| PROBLEM TO WORK ON |
Keep only the lines of the data below that contain "computer", and copy them.

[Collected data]
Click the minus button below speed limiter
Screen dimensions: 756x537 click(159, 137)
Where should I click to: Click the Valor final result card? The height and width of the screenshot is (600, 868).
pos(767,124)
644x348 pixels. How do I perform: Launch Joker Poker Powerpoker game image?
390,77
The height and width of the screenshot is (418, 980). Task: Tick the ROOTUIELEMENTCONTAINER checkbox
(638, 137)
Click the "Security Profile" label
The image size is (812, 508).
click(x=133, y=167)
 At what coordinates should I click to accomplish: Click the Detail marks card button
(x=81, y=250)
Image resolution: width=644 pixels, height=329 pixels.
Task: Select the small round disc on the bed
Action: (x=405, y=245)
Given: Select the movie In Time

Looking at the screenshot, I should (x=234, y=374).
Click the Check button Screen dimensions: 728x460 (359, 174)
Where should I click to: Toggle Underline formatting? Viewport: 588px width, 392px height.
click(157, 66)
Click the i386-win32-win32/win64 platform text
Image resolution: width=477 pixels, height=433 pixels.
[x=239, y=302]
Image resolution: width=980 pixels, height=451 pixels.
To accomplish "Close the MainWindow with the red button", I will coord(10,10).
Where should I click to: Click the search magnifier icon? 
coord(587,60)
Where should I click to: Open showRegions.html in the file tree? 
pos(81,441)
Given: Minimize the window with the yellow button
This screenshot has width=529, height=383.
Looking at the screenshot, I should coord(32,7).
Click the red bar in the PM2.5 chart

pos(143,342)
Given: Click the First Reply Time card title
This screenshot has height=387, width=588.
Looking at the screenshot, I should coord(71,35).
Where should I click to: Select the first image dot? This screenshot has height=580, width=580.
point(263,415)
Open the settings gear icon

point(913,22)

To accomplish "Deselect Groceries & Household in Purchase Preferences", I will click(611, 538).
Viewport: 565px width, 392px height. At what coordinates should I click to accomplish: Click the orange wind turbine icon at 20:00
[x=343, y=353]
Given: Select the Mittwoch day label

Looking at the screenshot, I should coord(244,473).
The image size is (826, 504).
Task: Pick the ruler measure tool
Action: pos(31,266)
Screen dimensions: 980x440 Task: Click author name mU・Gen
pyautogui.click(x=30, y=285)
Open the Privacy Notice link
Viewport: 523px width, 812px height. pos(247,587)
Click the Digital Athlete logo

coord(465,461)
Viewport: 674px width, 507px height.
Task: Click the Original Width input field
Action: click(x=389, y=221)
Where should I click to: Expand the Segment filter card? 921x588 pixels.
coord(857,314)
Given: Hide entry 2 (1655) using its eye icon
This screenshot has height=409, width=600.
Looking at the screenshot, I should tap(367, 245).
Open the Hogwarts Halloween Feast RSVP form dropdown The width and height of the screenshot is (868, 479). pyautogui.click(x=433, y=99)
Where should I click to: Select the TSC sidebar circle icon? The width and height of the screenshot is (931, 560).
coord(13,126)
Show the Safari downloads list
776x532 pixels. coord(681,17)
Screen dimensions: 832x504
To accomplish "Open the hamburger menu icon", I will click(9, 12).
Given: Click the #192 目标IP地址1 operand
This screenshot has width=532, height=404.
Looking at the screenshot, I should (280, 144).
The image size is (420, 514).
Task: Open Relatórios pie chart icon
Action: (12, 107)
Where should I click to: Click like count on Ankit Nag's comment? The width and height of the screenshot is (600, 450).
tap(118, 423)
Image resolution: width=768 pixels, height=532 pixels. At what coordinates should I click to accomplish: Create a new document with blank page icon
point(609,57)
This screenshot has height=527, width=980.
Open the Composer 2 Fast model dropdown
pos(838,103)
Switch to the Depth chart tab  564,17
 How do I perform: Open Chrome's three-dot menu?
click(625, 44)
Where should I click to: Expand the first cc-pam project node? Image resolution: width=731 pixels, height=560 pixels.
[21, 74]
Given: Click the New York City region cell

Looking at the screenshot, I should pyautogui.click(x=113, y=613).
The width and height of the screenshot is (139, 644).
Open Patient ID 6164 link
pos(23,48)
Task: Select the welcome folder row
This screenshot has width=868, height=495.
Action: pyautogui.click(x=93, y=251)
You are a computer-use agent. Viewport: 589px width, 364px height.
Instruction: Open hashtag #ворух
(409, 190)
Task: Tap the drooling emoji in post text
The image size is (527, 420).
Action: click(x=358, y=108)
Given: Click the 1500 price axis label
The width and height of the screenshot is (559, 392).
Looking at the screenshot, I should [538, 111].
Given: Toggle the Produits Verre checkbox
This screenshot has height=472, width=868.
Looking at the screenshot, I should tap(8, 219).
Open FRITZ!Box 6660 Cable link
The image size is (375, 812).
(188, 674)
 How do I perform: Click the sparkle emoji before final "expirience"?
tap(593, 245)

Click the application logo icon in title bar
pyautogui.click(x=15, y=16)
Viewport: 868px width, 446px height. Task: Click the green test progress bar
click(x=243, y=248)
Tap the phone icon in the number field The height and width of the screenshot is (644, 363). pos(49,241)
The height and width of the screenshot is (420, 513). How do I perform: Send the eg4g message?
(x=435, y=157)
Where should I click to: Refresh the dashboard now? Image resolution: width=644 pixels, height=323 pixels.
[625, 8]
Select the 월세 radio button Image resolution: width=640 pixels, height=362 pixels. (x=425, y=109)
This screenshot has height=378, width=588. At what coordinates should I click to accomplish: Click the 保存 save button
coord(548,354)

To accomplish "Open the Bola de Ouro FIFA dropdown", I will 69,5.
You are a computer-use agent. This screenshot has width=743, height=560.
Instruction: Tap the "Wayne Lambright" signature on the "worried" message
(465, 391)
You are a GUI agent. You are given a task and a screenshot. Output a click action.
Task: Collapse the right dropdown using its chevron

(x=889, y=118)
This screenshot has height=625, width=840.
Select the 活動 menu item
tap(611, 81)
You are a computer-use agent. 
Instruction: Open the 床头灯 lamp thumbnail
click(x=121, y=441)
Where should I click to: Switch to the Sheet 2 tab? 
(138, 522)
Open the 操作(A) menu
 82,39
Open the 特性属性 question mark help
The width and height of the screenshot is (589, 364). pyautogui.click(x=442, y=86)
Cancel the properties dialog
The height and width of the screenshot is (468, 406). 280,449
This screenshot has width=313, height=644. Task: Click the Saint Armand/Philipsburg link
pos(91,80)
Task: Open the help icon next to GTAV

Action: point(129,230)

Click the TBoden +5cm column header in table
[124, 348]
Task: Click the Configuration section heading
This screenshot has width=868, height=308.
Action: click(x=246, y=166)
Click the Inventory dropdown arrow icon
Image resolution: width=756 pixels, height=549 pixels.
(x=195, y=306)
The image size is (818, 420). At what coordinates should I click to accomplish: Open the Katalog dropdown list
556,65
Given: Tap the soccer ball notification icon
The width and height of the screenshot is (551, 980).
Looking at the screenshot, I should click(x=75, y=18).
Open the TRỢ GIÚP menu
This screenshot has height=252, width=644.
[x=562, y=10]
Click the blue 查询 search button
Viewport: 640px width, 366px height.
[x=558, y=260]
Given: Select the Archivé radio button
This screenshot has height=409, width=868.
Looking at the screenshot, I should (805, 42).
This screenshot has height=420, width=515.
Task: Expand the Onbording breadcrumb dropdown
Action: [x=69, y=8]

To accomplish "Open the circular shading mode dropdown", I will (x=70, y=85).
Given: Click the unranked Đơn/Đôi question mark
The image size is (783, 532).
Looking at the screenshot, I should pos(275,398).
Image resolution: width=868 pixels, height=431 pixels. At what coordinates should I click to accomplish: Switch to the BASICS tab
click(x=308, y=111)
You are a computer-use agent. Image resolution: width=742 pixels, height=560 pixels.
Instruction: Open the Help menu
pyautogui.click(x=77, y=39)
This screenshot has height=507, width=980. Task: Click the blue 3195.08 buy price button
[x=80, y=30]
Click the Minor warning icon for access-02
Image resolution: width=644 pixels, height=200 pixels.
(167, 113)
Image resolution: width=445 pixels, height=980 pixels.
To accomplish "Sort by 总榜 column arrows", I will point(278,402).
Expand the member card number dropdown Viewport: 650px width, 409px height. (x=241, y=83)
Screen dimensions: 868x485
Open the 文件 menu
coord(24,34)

| SOLUTION |
You are a computer-use agent. Viewport: 589px width, 364px height.
You are a computer-use agent. This screenshot has width=743, height=560.
You are a computer-use agent. 
You are a computer-use agent. Image resolution: width=742 pixels, height=560 pixels.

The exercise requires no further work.